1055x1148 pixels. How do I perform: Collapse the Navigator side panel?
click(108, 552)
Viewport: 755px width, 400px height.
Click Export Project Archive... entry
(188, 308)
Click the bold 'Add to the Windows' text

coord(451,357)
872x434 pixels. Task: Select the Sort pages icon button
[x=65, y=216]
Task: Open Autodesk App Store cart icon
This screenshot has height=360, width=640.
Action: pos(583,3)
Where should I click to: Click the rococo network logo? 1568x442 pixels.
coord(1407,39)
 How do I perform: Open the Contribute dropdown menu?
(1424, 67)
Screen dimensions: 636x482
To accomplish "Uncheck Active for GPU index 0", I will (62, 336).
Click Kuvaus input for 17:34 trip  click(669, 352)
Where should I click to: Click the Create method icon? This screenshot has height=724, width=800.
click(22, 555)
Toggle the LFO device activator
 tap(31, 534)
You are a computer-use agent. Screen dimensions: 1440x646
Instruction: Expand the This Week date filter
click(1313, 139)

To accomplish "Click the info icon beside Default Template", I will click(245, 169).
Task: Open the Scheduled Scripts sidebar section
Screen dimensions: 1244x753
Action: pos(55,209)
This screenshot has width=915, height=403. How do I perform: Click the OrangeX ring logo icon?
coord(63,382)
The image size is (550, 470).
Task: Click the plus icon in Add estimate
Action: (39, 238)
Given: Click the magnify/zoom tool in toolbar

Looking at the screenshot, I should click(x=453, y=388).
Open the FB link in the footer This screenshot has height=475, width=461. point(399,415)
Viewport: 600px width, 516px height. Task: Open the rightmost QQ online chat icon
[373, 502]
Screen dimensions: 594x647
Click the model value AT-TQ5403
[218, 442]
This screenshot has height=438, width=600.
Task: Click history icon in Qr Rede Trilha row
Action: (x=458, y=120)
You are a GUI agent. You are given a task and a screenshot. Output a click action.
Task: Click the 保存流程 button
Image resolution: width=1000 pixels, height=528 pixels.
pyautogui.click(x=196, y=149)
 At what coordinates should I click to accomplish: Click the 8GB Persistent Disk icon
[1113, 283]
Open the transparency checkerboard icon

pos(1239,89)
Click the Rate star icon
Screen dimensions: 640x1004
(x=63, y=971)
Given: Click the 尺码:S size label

* * *

**What needs to be done**:
Please give again the lines above between the line holding "Task: Open Autodesk App Store cart icon" and the line holding "Open the FB", inclusive, exactly as they are and with nothing added.

**Answer section**:
Task: Open Autodesk App Store cart icon
This screenshot has height=360, width=640.
Action: pos(583,3)
Where should I click to: Click the rococo network logo? 1568x442 pixels.
coord(1407,39)
 How do I perform: Open the Contribute dropdown menu?
(1424, 67)
Screen dimensions: 636x482
To accomplish "Uncheck Active for GPU index 0", I will (62, 336).
Click Kuvaus input for 17:34 trip  click(669, 352)
Where should I click to: Click the Create method icon? This screenshot has height=724, width=800.
click(22, 555)
Toggle the LFO device activator
 tap(31, 534)
You are a computer-use agent. Screen dimensions: 1440x646
Instruction: Expand the This Week date filter
click(1313, 139)

To accomplish "Click the info icon beside Default Template", I will click(245, 169).
Task: Open the Scheduled Scripts sidebar section
Screen dimensions: 1244x753
Action: pos(55,209)
This screenshot has width=915, height=403. How do I perform: Click the OrangeX ring logo icon?
coord(63,382)
The image size is (550, 470).
Task: Click the plus icon in Add estimate
Action: (39, 238)
Given: Click the magnify/zoom tool in toolbar

Looking at the screenshot, I should click(x=453, y=388).
Open the FB link in the footer This screenshot has height=475, width=461. point(399,415)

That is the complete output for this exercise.